## WHAT TO WORK ON
1. In the passage on T. V. Raman's life, what did the CONGRATS program let a user do, and why did Raman build it? Answer in one to three sentences.
2. Continue the passage on T. V. Raman's life from where it stops.
EXCERPT PROVIDED start
The dissertation includes a biographical sketch. ``T. V. Raman was
born and raised in Pune, India. He was partially sighted
(sufficient to be able to read and write) until he was 14.
Thereafter, he learned with the help of his brother, who spent a
great deal of time as his first reader/tutor.... Raman received
his B.A. in Mathematics at Nowrosjee Wadia College in Pune and his
Masters in Math and Computer Science at the Indian Institute of
Technology, Bombay. For his final-year project, he developed
CONGRATS, a program that allowed the user to visualize curves by
listening to them....''
Raman entered the doctoral program in applied mathematics at
Cornell in 1989 and received his Ph.D. in 1994. His dissertation,
supervised by David Gries, won the Distinguished Doctoral
Dissertation Award of the Association for Computing Machinery that
year. After taking his degree, he held a research position at the
Digital Equipment Corporation and is now with Adobe Systems.
EXCERPT PROVIDED end
INFORMATION SUPPLIED start
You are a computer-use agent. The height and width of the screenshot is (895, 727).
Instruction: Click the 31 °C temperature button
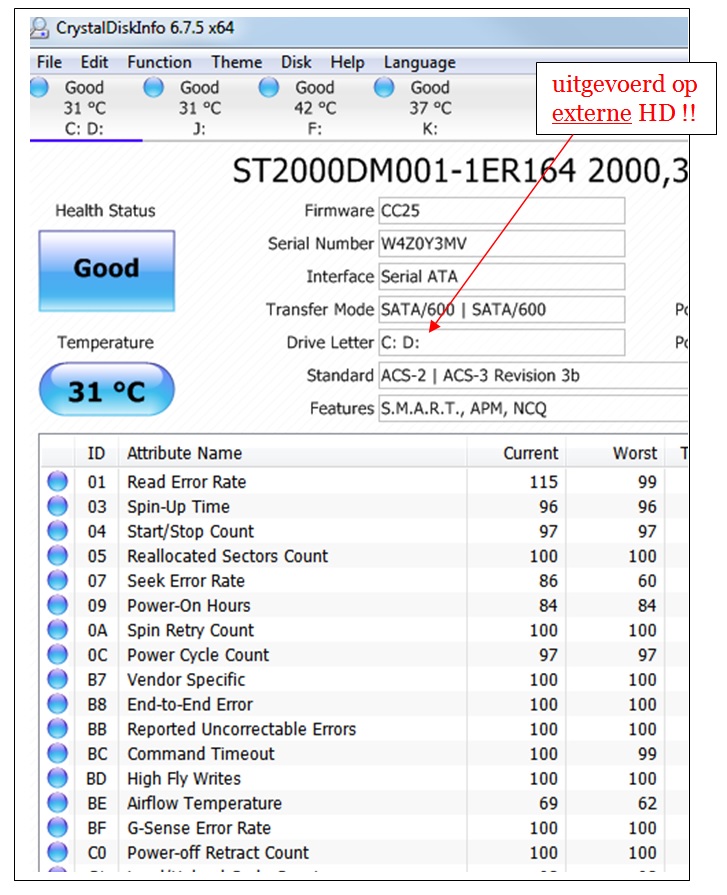click(x=107, y=390)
INFORMATION SUPPLIED end
## RESPONSE LIST
1. CONGRATS let a user visualize curves by listening to them. Raman built it as his final-year project for his Masters in Math and Computer Science at the Indian Institute of Technology, Bombay.

2.
Raman's primary motive for developing \AsTeR{} was to facilitate
his own reading, particularly for his studies at Cornell. Various
textbooks and course notes were available as \TeX{} or \LaTeX{}
documents, and Raman needed a tool to read them with. He decided
to build his own, starting with a simpler program called TEXTALK,
then going on to \AsTeR{}. It is interesting to note that \TeX{}
also began as a project meant purely to satisfy the author's own
needs. Knuth was frustrated with the cumbersome process of
typesetting for his magnum opus, the multivolume Art of Computer
Programming, and so he took a decade off to do something about it.
\section*{Parsing Mathematics}
\AsTeR{} has three main components. A recognizer parses \LaTeX{}
notation and creates an internal representation that is easier for
the program to manipulate. An audio formatting language, called
AFL, renders the parsed text using both speech and nonspeech
sounds. The third component is a facility for audio browsing, or
actively traversing the structure of a document.
The recognizer extracts structure and ideally even meaning from
the \TeX-encoded text. When given a mathematical expression, it
parses the entire input before the audio rendering begins. Looking
ahead in the text is something that even simple speech-synthesis
systems may have to do---for example, a question mark at the end
of a sentence can alter the intonation of the beginning---but
those systems never rearrange the words spoken. \AsTeR{} must
carry out some deeper transformations.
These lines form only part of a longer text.